Three months after he was hospitalized, Harold died in the nursing home. Because of the county’s actions, Clay missed the final months he should have had with his partner of 20 years. Compounding this tragedy, Clay has literally nothing left of the home he had shared with Harold or the life he was living up until the day that Harold fell, because he has been unable to recover any of his property. The only memento Clay has is a photo album that Harold painstakingly put together for Clay during the last three months of his life. 
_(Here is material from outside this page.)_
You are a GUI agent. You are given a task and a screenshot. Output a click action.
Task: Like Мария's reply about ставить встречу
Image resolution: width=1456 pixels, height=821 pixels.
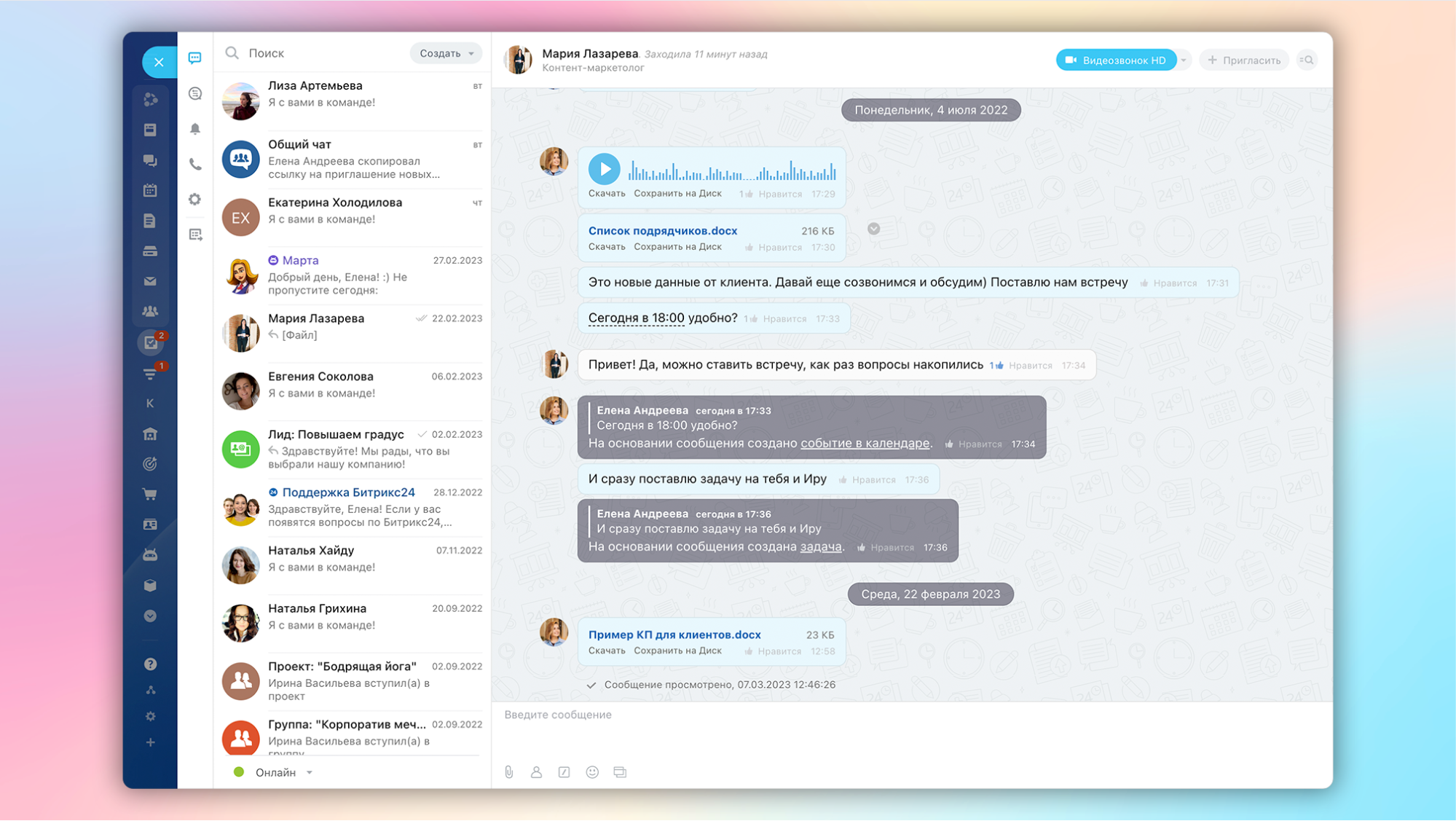point(1030,364)
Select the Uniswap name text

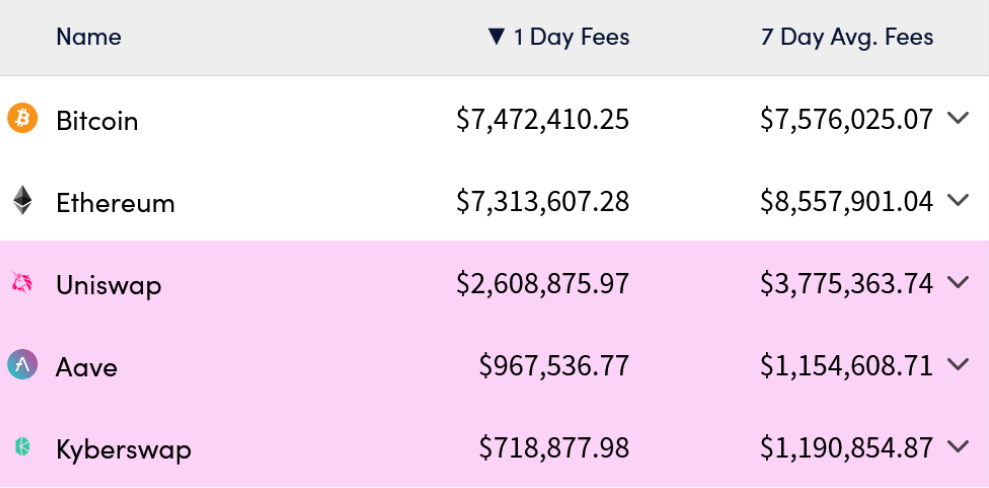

With the help of a dedicated and persistent court-appointed attorney, Anne Dennis of Santa Rosa, Clay was finally released from the nursing home. Ms. Dennis, along with Stephen O'Neill and Margaret Flynn of Tarkington, O'Neill, Barrack & Chong, now represent Clay in a lawsuit against the county, the auction company, and the nursing home, with technical assistance from NCLR. A trial date has been set for July 16, 2010 in the Superior Court for the County of Sonoma.
It's difficult for me to string together words to describe what I feel when reading about this. This isn't because a lack of words--or anger--but because there isn't much more in my mind beyond the horror of bearing wittiness to such unrelenting cruelty.

As I have been learning in my recent explorations into the nature of cruelty and how it has become woven nearly invisibly into the tapestry of our human experience, I think about the person and their experience. I'm thinking a lot this afternoon about Clay and how many people showed great cruelty by not thinking of his experience. I wonder what the voters of California were thinking when they voted for California Proposition 8? Where they thinking about people like Clay and Harold? Probably not as our modern public discourse has moved away from considering individual experiences and moved toward easily digestible slogans. I wonder what staff at the nursing homes, the hospitals,  or decision makers at the county level were thinking of? Where they thinking of the very real humans who were experiencing great pain and cruelty? Again, I'm guessing not.

I hope those of you who read about his story don't make that same mistake. I hope you think of the person's experience first. Always think of the person first. It can guide us toward a place of compassion and slowly help us each dismantle the cruelty we ignore or don't notice on a daily basis.